The treatment of malaria requires a knowledgeable physician supported by a qualified laboratory team. Only improper or no treatment allows malaria to recurs again and again. The infection is curable with correct medication taken as directed.
Drugs for preventing malaria also requires a physician’s training — many drugs are available and each carries risks/benefits varying from person to person.
Take a friend’s drugs without medical advice at your own peril. Many drugs against malaria remain abundant in apotik, despite no longer working in Indonesia.
Pregnant women and small children should avoid travel to where risk of malaria is very high. Their options for preventing malaria are limited, and the consequences of infection tend to be dire.
Personal protection
People can minimize malaria risk without drugs. These measures of personal protection should be the sole line of defense where risk is high.
Personal protection involves minimizing mosquito bites.
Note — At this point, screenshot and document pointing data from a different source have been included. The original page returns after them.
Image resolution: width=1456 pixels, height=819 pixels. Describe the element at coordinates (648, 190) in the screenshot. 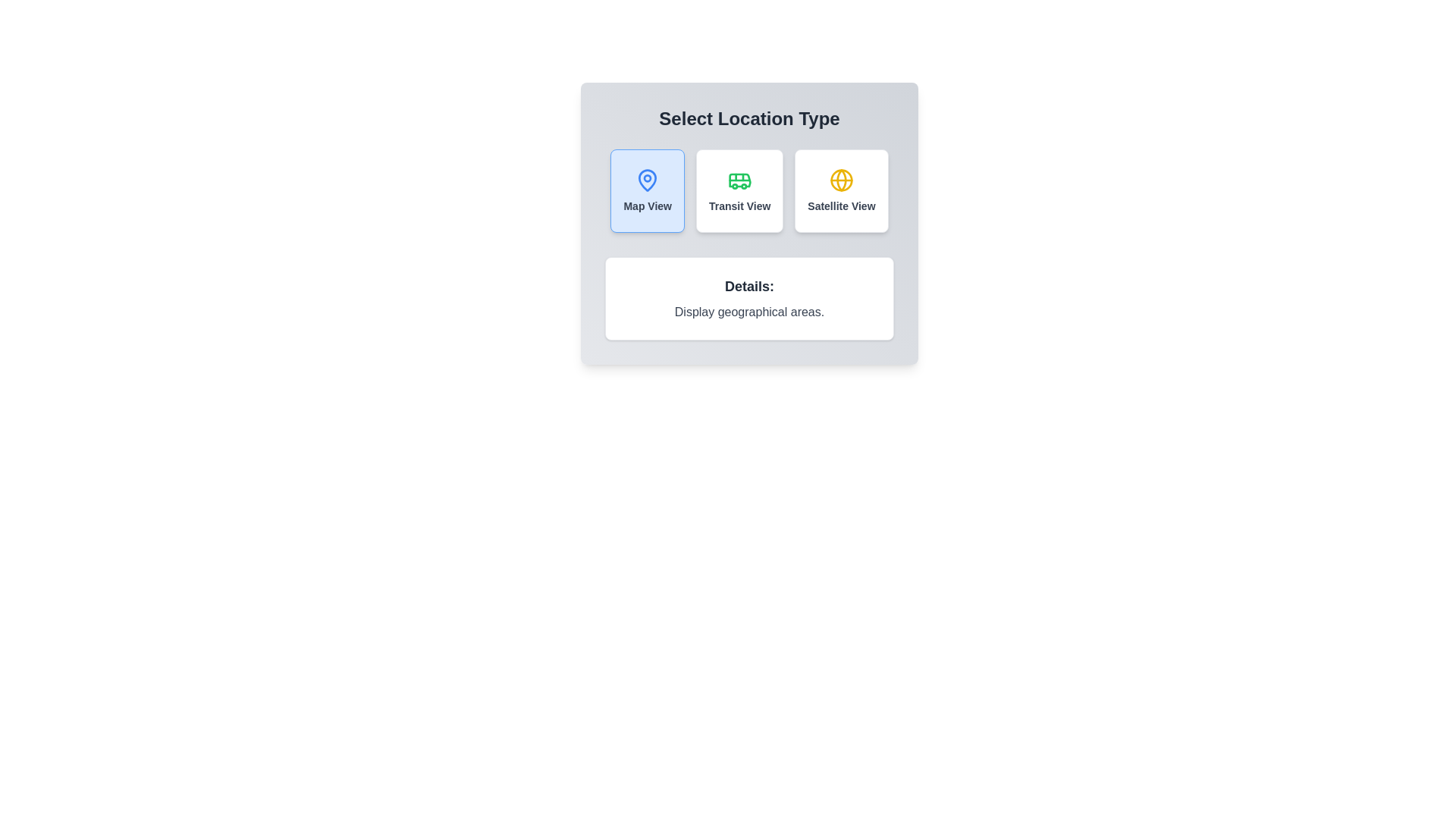

I see `the 'Map View' button located on the left side of a group of three buttons` at that location.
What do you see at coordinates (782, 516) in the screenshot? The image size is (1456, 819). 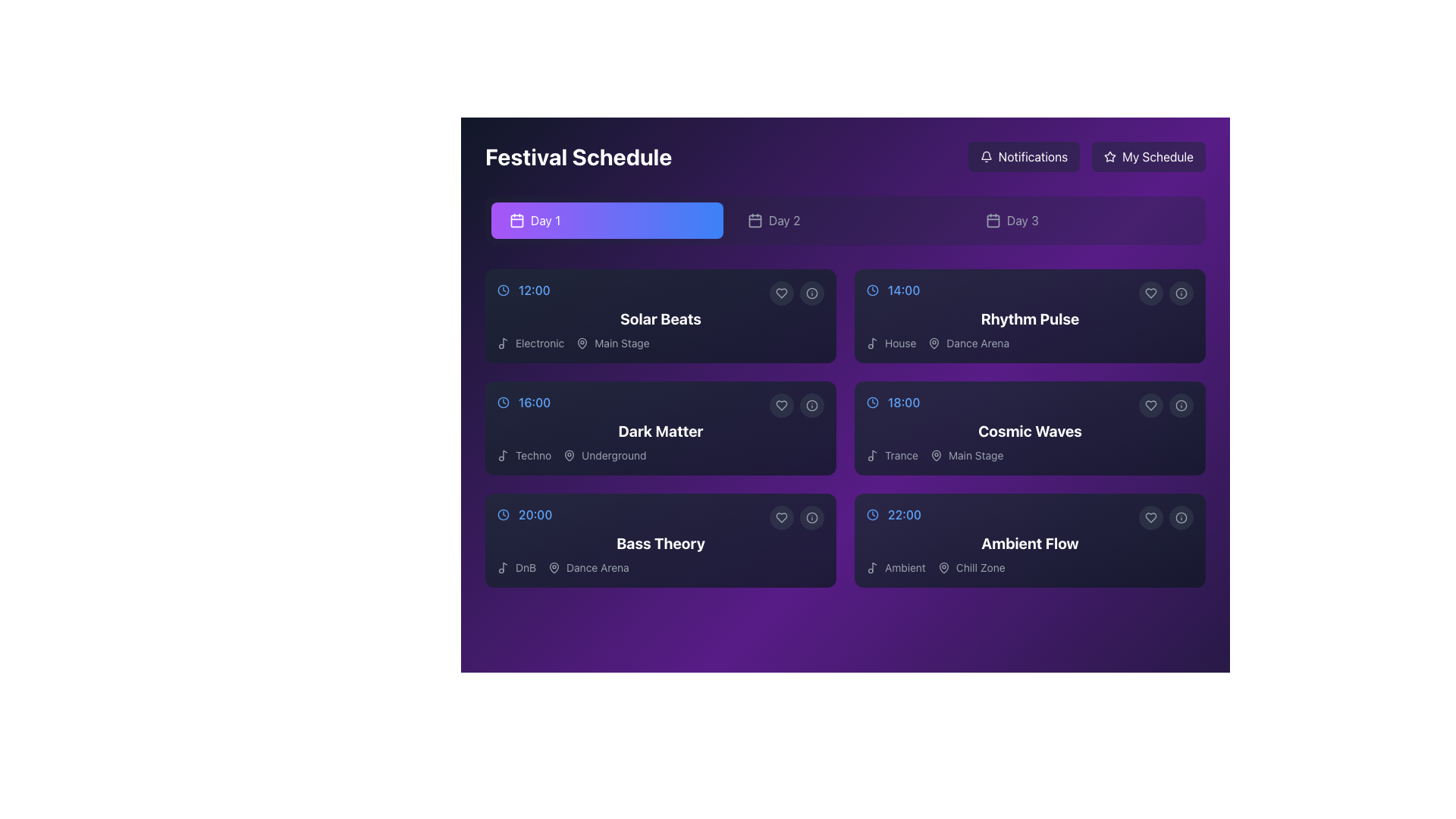 I see `the 'like' or 'favorite' button located in the top-right corner of the 'Bass Theory' session box to favorite or unfavorite the session` at bounding box center [782, 516].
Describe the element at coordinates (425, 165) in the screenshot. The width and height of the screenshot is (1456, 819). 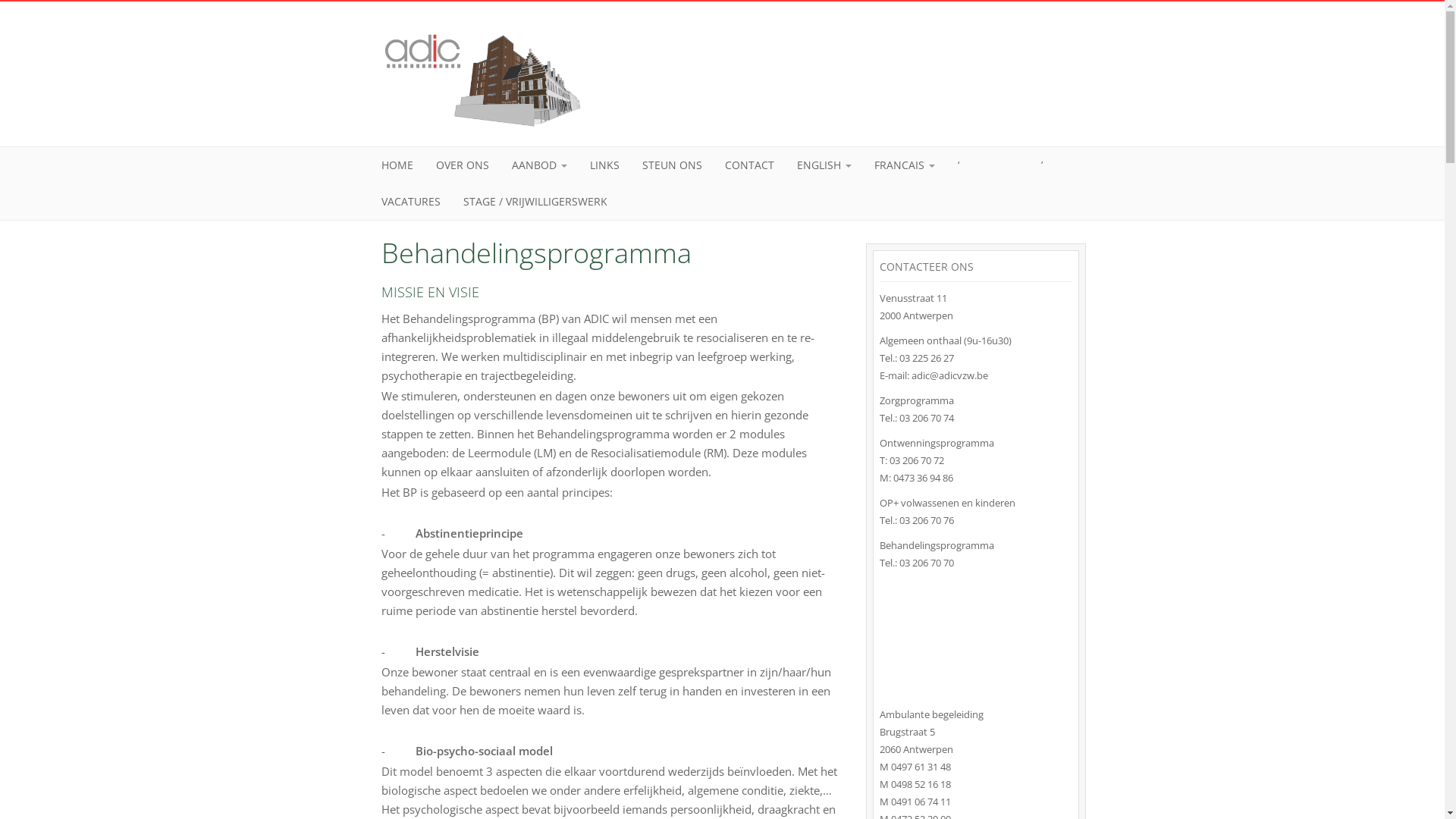
I see `'OVER ONS'` at that location.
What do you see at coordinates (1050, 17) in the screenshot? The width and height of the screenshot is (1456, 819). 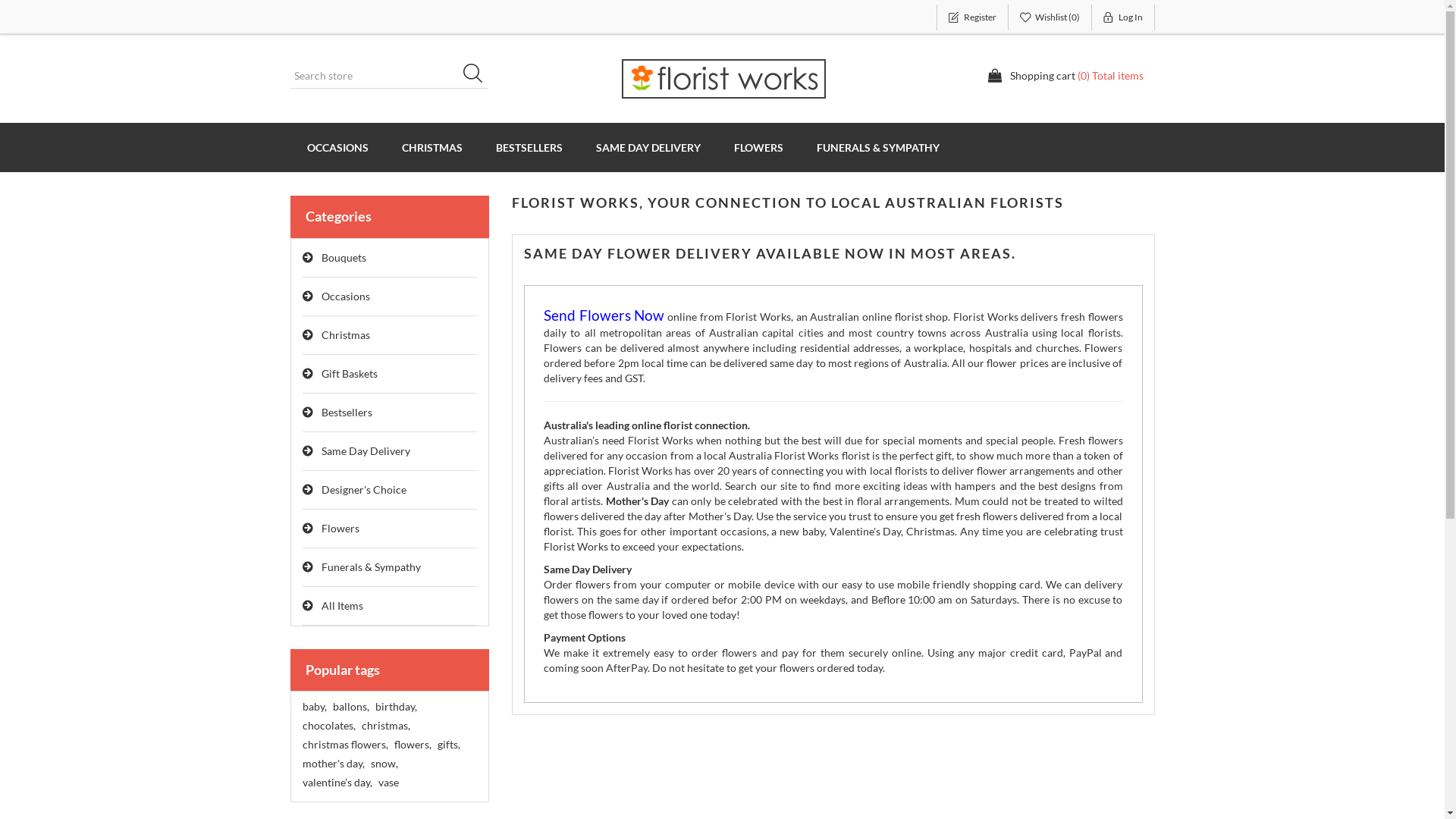 I see `'Wishlist (0)'` at bounding box center [1050, 17].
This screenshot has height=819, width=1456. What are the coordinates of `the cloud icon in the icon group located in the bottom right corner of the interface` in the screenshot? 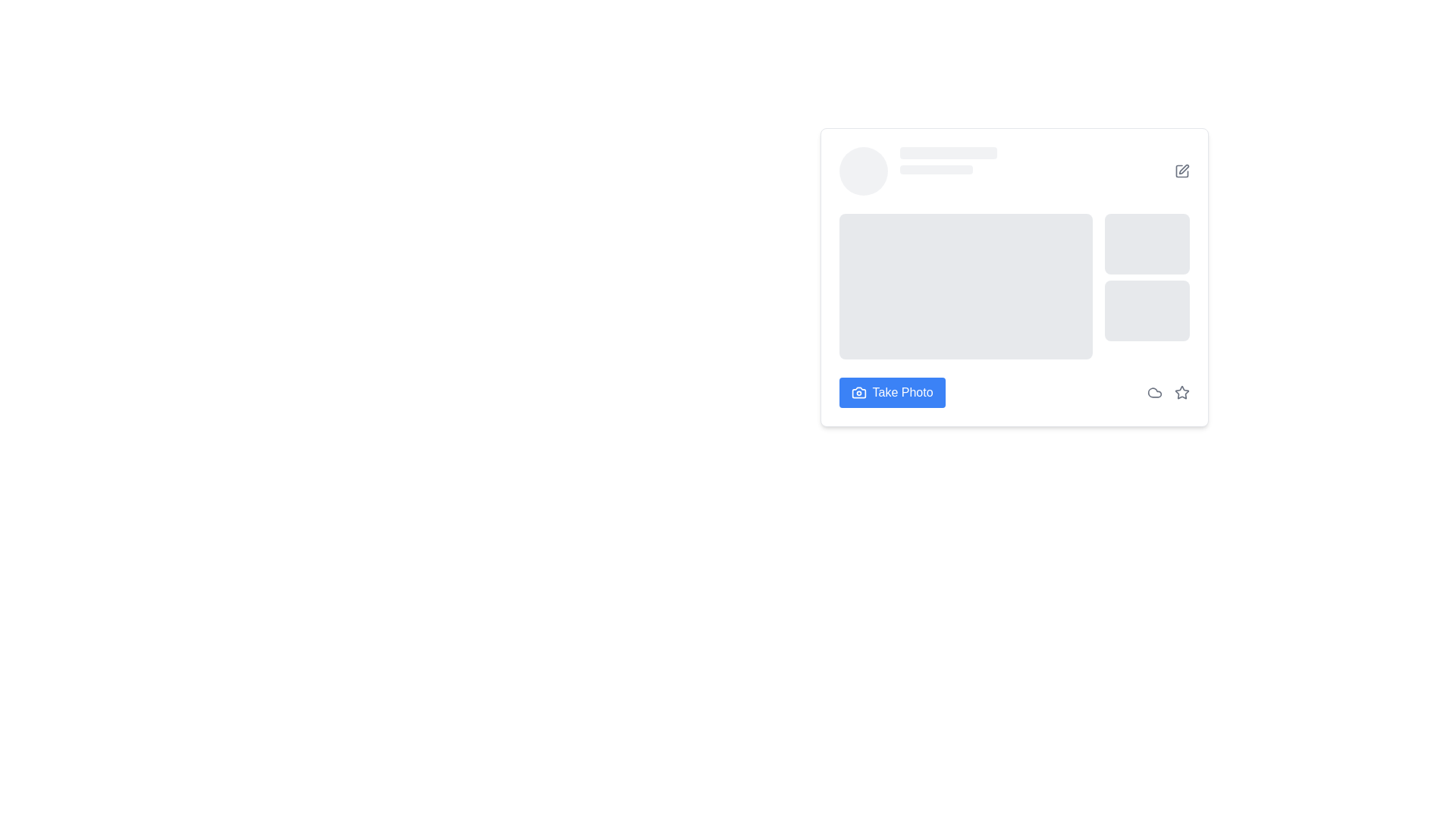 It's located at (1167, 391).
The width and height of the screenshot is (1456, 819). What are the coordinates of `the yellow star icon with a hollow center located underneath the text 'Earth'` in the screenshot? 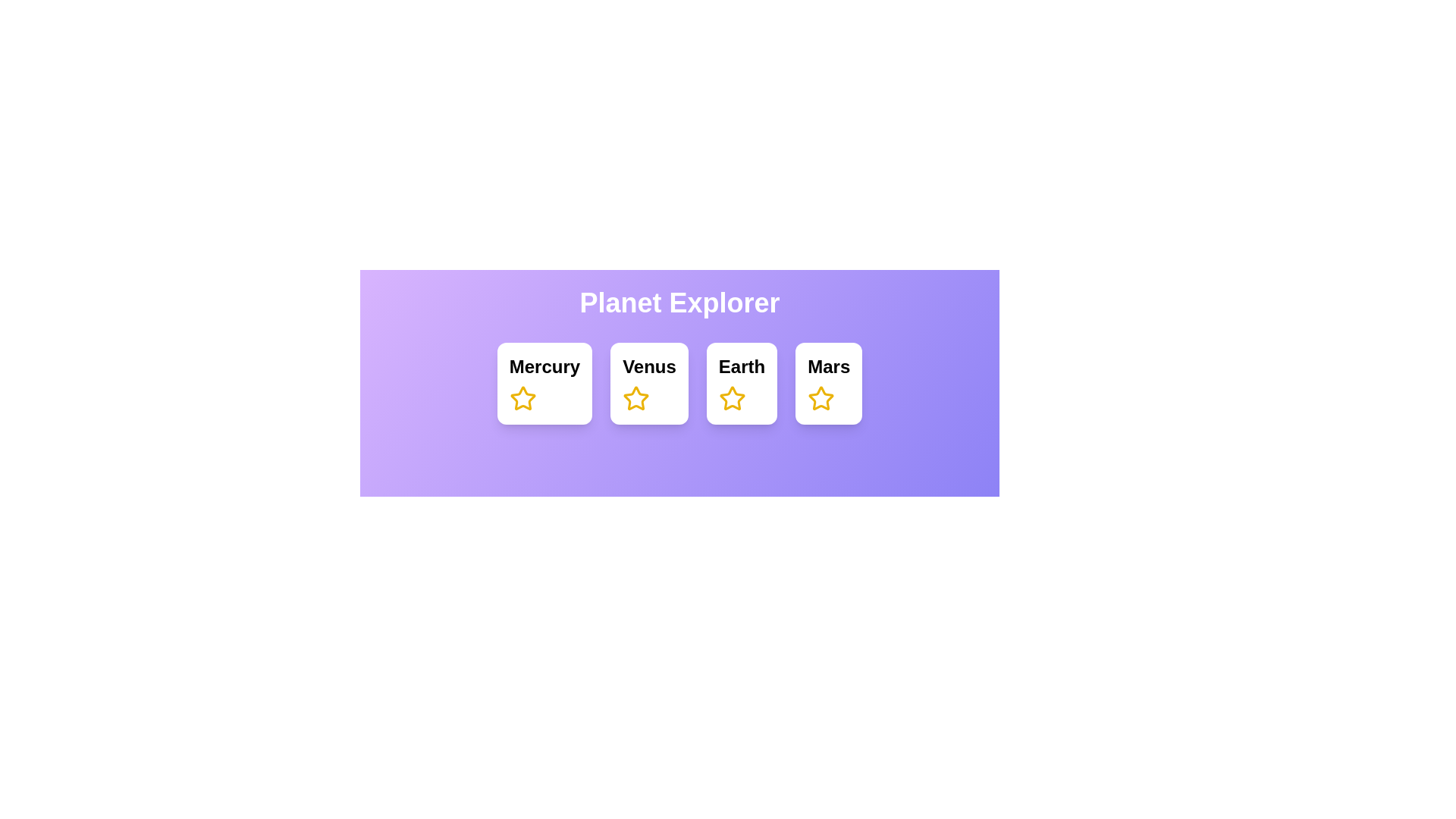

Anopheline mosquitoes feed exclusively between sunset and dawn.
Avoid the countryside at night. Choose accommodation in a city, or with air-conditioning. Spray your room with household insecticide an hour or so before bed.
If sleeping in a primitive setting, take a good insecticide-treated mosquito net and use it properly (tuck it firmly).
Wear clothing covering as much skin as possible, especially the feet and ankles. Apply a mosquito repellent on exposed skin.
People living with high-risk malaria face difficult choices. Continuously taking drugs can be expensive, unpleasant and unhealthy.
Most, instead, adopt personal protective measures as part of their daily routine, and carry supplies of curative drugs (under a physician’s advice).
This strategy works fine provided a clear understanding of malaria and a healthy respect for its consequences.